Write out exactly, excluding pictures, the lines from the one containing "Task: Open emulator mail notifications" through the end of the data, both included.

==========

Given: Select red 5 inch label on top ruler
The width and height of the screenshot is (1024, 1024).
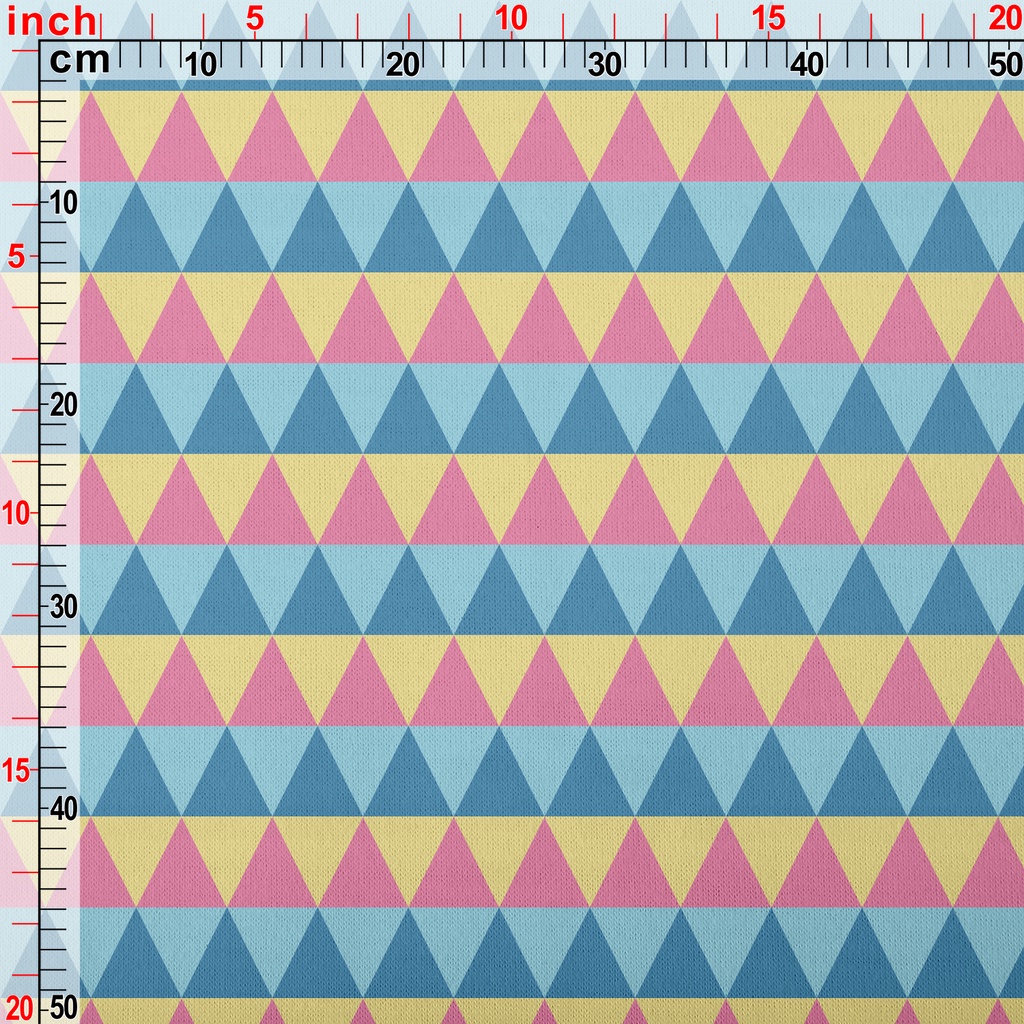Looking at the screenshot, I should 254,18.
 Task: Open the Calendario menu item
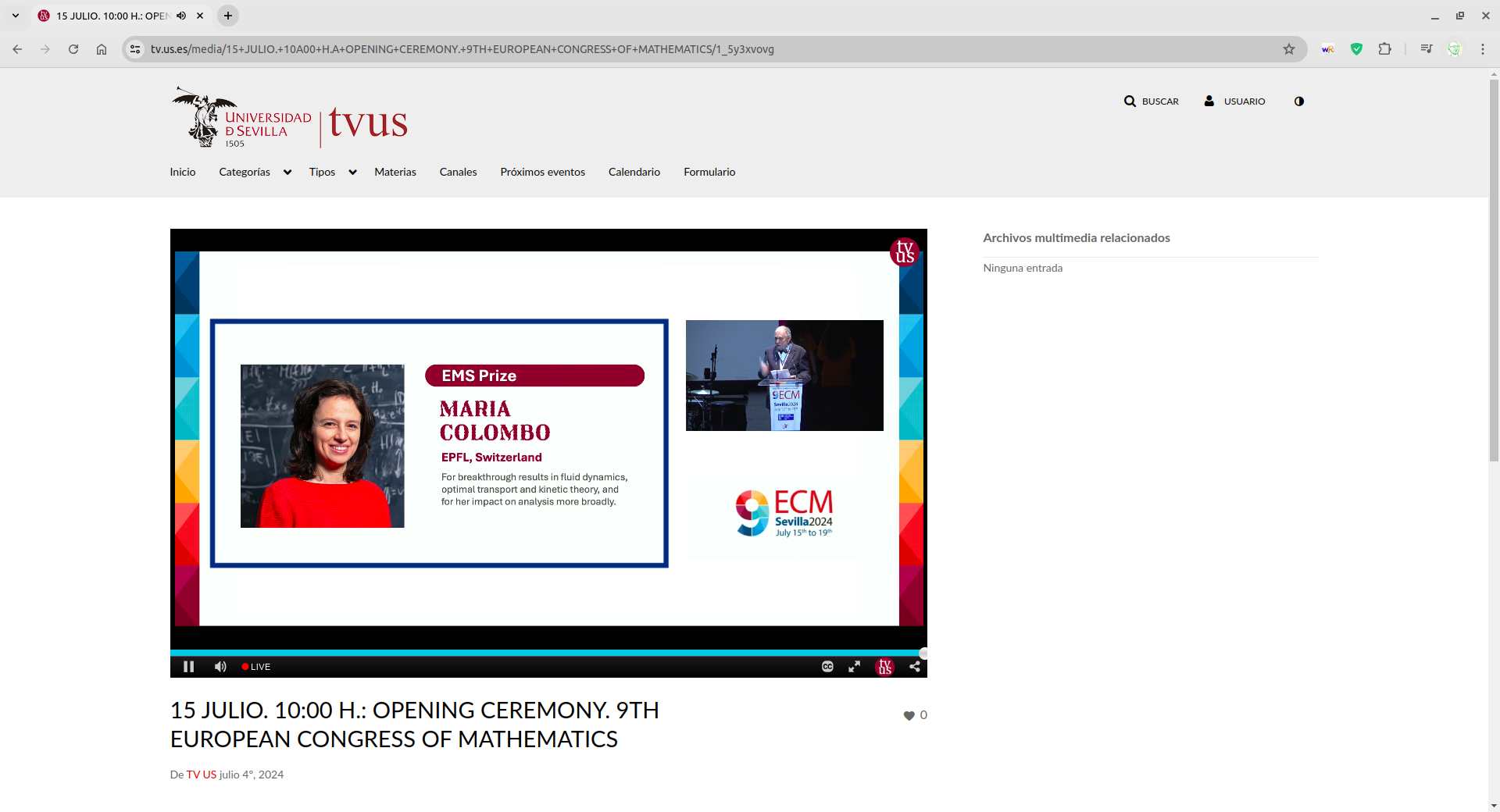634,173
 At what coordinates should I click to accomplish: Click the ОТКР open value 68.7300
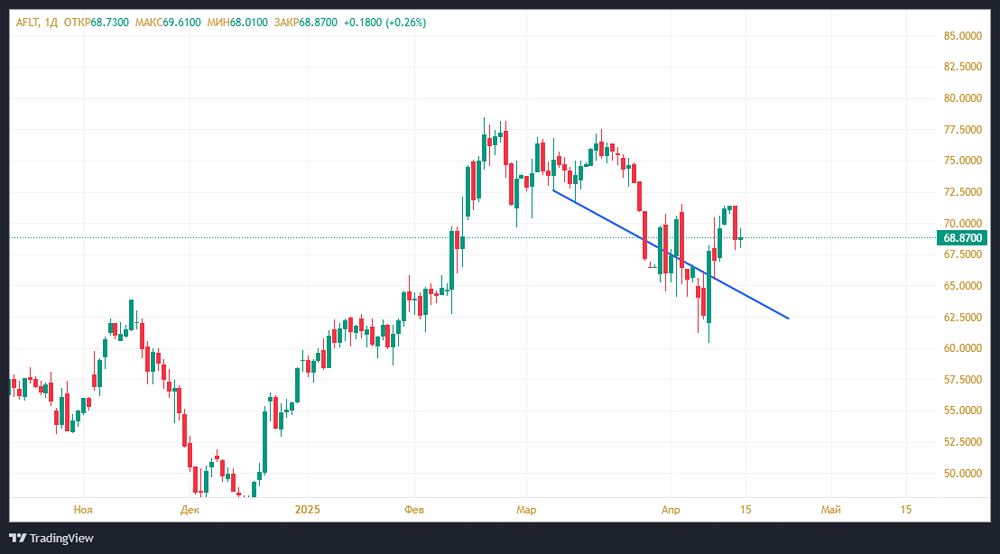tap(109, 22)
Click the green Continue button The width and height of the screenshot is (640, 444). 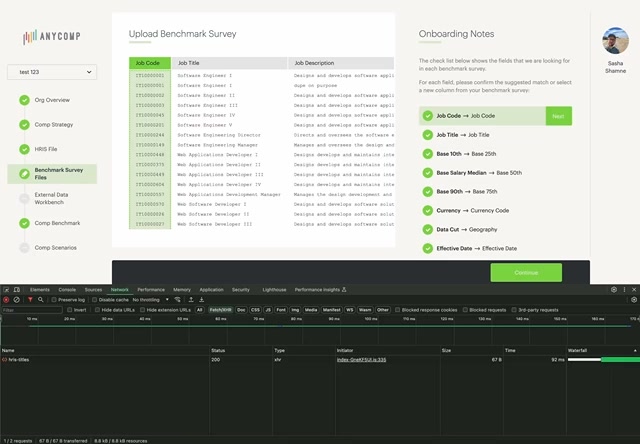tap(526, 272)
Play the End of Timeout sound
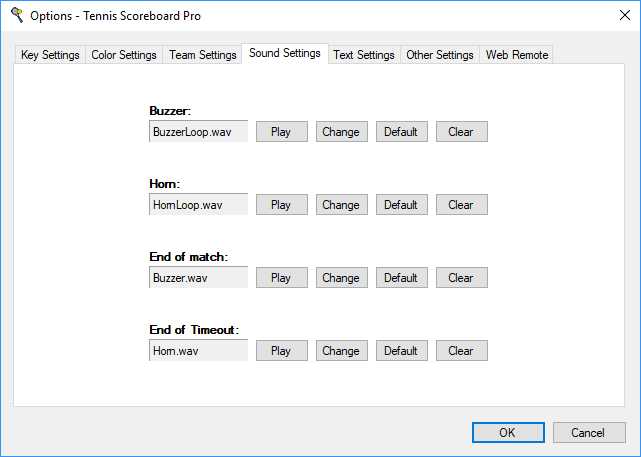This screenshot has height=457, width=641. pyautogui.click(x=281, y=351)
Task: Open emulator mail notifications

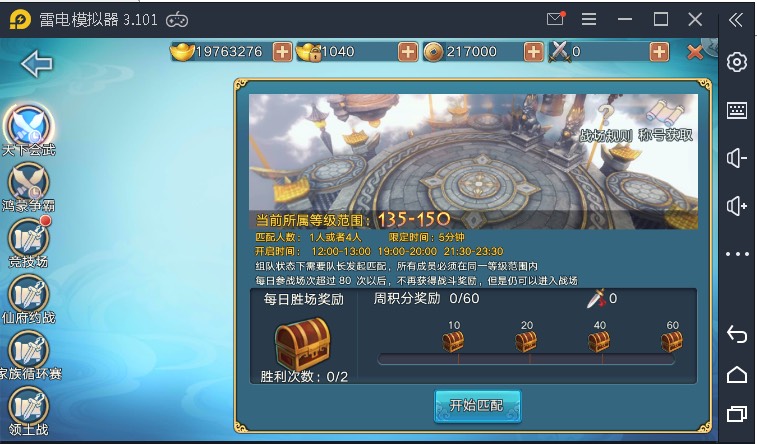Action: (556, 19)
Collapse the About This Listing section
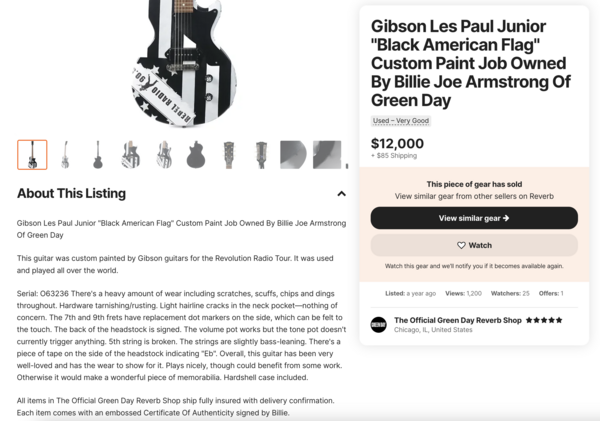Screen dimensions: 600x421 [x=341, y=194]
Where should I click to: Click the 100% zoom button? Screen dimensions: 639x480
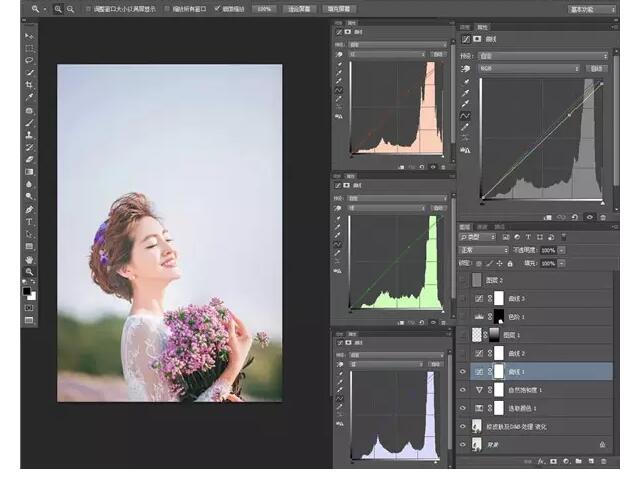(264, 8)
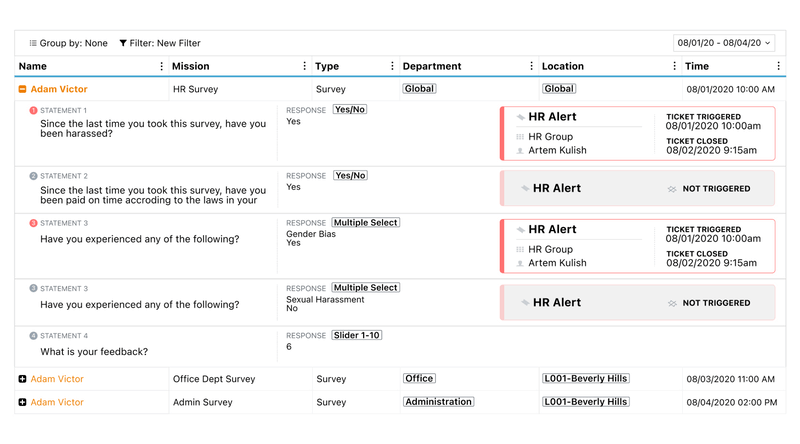Expand the Admin Survey row

pyautogui.click(x=22, y=402)
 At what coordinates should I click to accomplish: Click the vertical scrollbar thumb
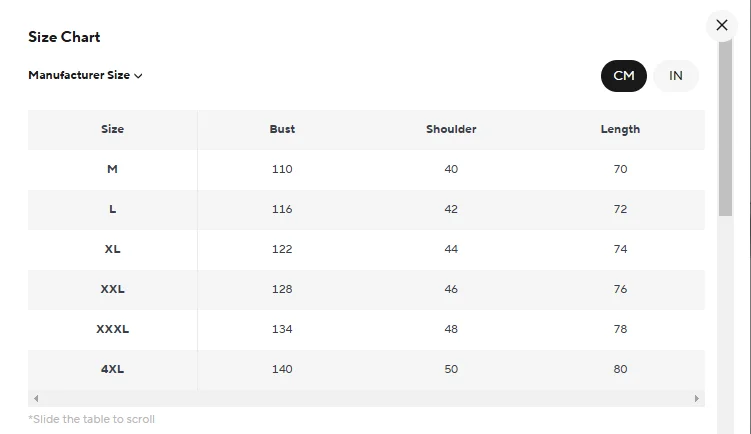(725, 128)
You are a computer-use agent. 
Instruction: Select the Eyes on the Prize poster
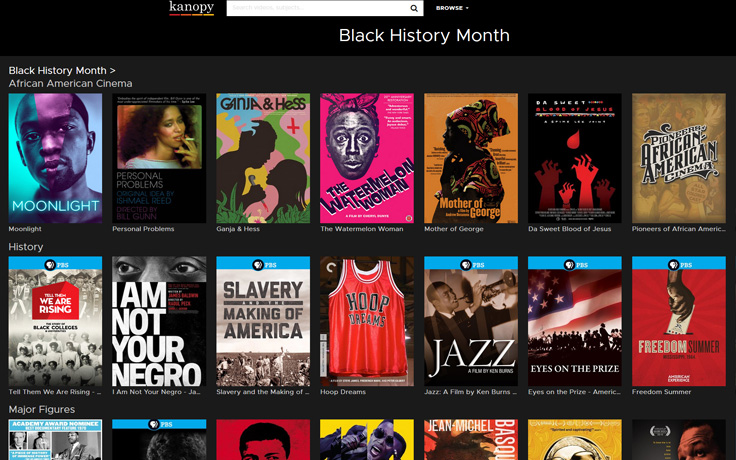575,321
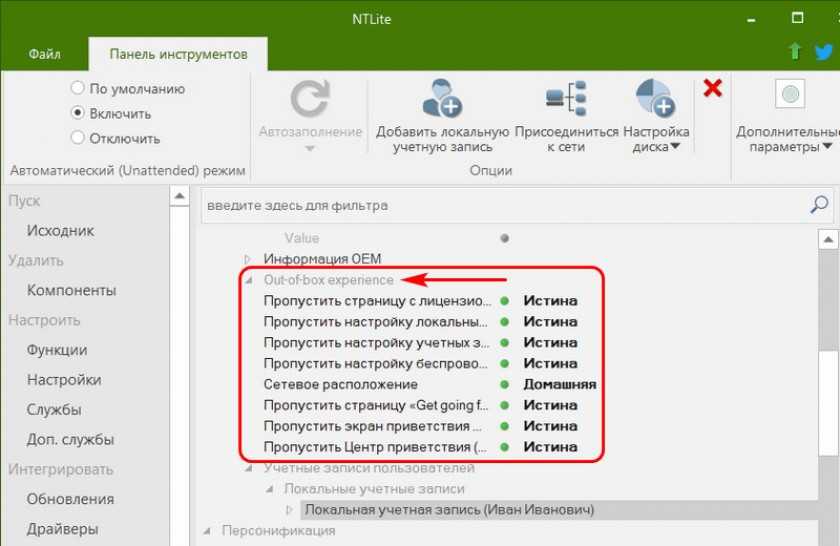
Task: Select the "По умолчанию" radio button
Action: (78, 88)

==========

> **Exercise result**
Task: Open emulator mail notifications

Action: (556, 19)
Collapse the About This Listing section
Screen dimensions: 600x421 [x=341, y=194]
Where should I click to: Click the 100% zoom button? Screen dimensions: 639x480
(264, 8)
Expand the Admin Survey row

pyautogui.click(x=22, y=402)
 At what coordinates should I click to accomplish: Click the vertical scrollbar thumb
(725, 128)
You are a computer-use agent. 
Instruction: Select the Eyes on the Prize poster
575,321
Task: Select the "По умолчанию" radio button
Action: (78, 88)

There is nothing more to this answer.